The racism does not end when a Mexican is wrongfully convicted or given a harsher sentence or incarcerated for a time in a Nebraska state prison. It continues when most of them are turned over to the INS for deportation and possible additional federal criminal charges for breaking the law while undocumented. When released from the Nebraska prison, the Mexican is hauled off in shackles by the US Marshal Agency to a county jail, located anywhere in the country, which will be paid by the Federal government for housing them. Many are held for years without a hearing after doing a lengthy state prison sentence. In addition, many Mexicans in Nebraska prisons are subjected to harsh disciplinary treatment by racist staff, or because they lack English skills are left to die in prison from medical neglect. As of this writing, a Mexican inmate, Manuel Cantu, is being buried by his family in Omaha, Nebraska. He died because the medical staff at the Omaha Correctional Center denied him insulin for his diabetes, despite his repeated requests.

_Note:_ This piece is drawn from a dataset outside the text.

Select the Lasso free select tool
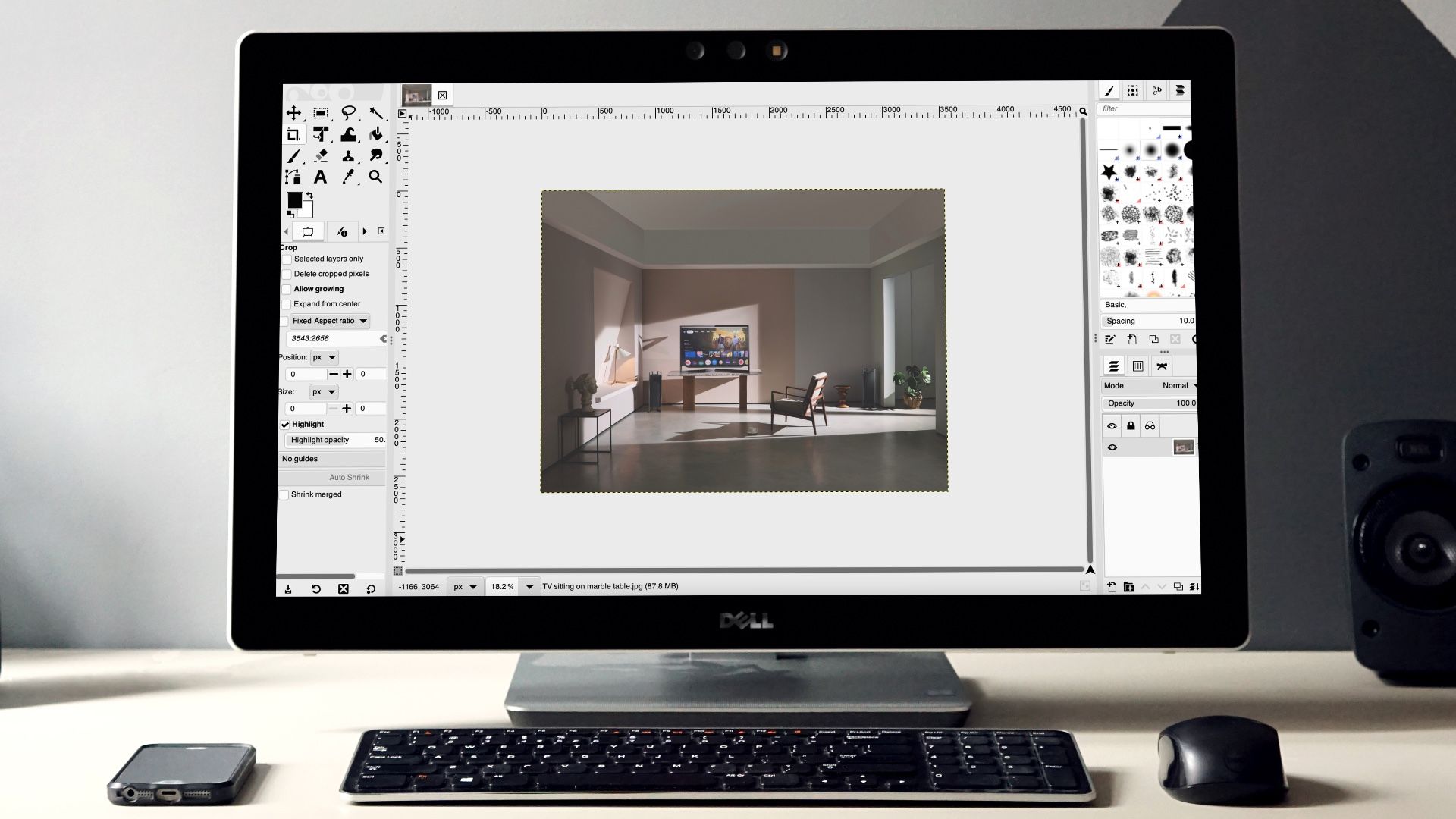Screen dimensions: 1456x819 click(x=348, y=114)
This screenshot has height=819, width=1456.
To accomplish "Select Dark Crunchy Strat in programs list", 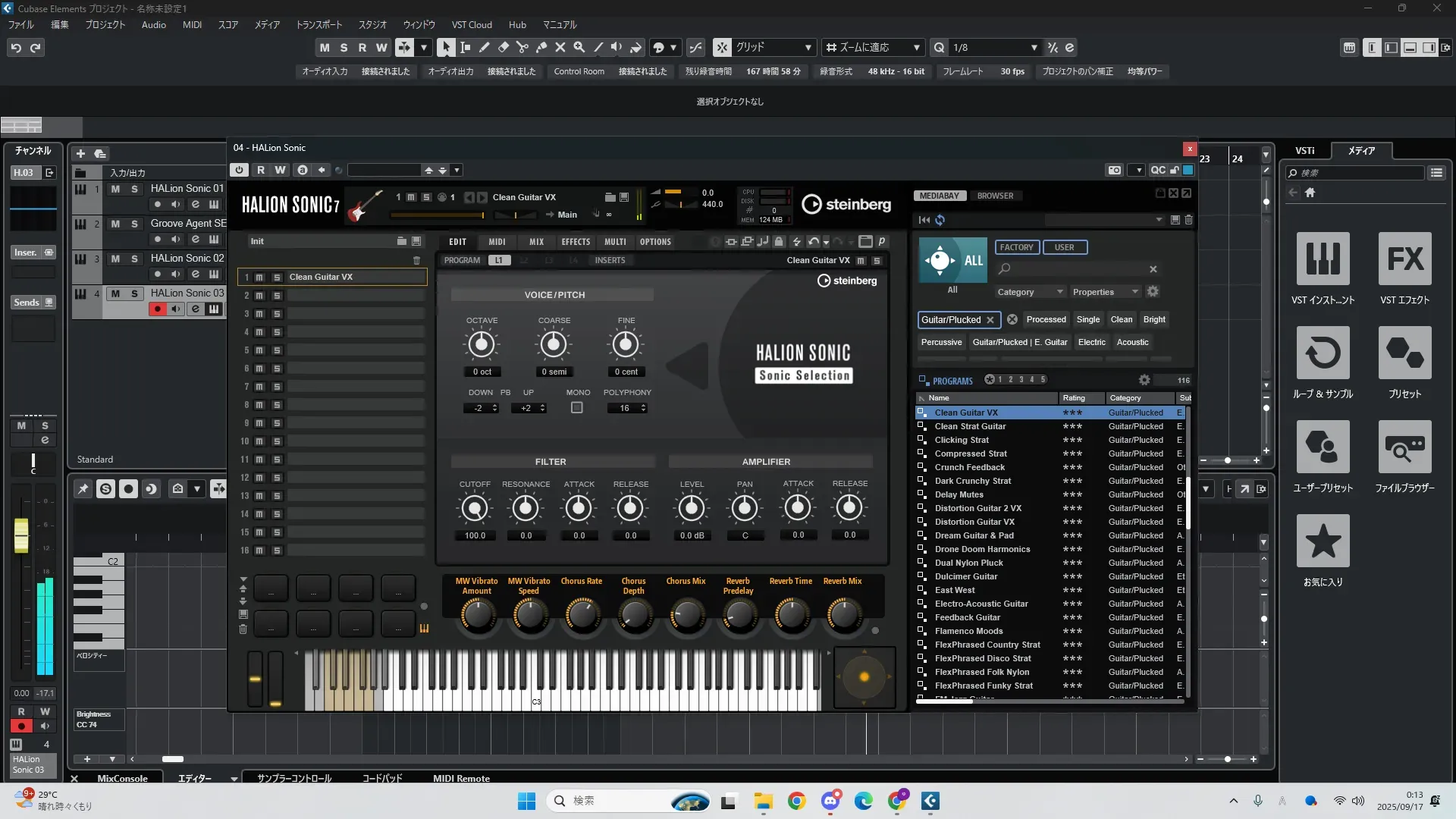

Mexican prisoners in a Nebraska state prison who do not speak English and receive a three- to-six-year sentence for possession of marijuana, should be eligible for parole in two years after completing a mental health program, drug program, and AA program. But a non-English-speaking prisoner cannot complete these programs because they are not offered in Spanish. So the Mexican prisoner will have to spend up to 5 years to expire the sentence.
The situation at the Nebraska Department of Correctional Services prisons and the Nebraska judicial criminal justice system is not a conundrum. The solution is simple--stop the racism against the Mexican population! Several Nebraska state legislators have taken notice, but it will take much more than a few lawmakers who have to watch their agendas due to public opinion and the voting public. After all, there are only two state legislators who are people of color, so it is unlikely that anything will be done soon.
After unmasking our prejudices and liberating our colonial thinking, we Mexican/Latinos must understand who we are and recognize the central protagonist of our history and the indispensable component of our future as equality. We must all let the ideal of the white ruling class fade into obscurity. We must become socially responsible. No state in the country should treat human beings this way. Nebraska is not a wholesome and peaceful state, but a racist state with an abusive criminal justice system, currently declaring open season on Mexican/Latino people.
--Rudy "Huitiziloxipe" Rosales, currently a political prisoner serving a 15-20 year sentence for a politically motivated action, is due to be released in 2001.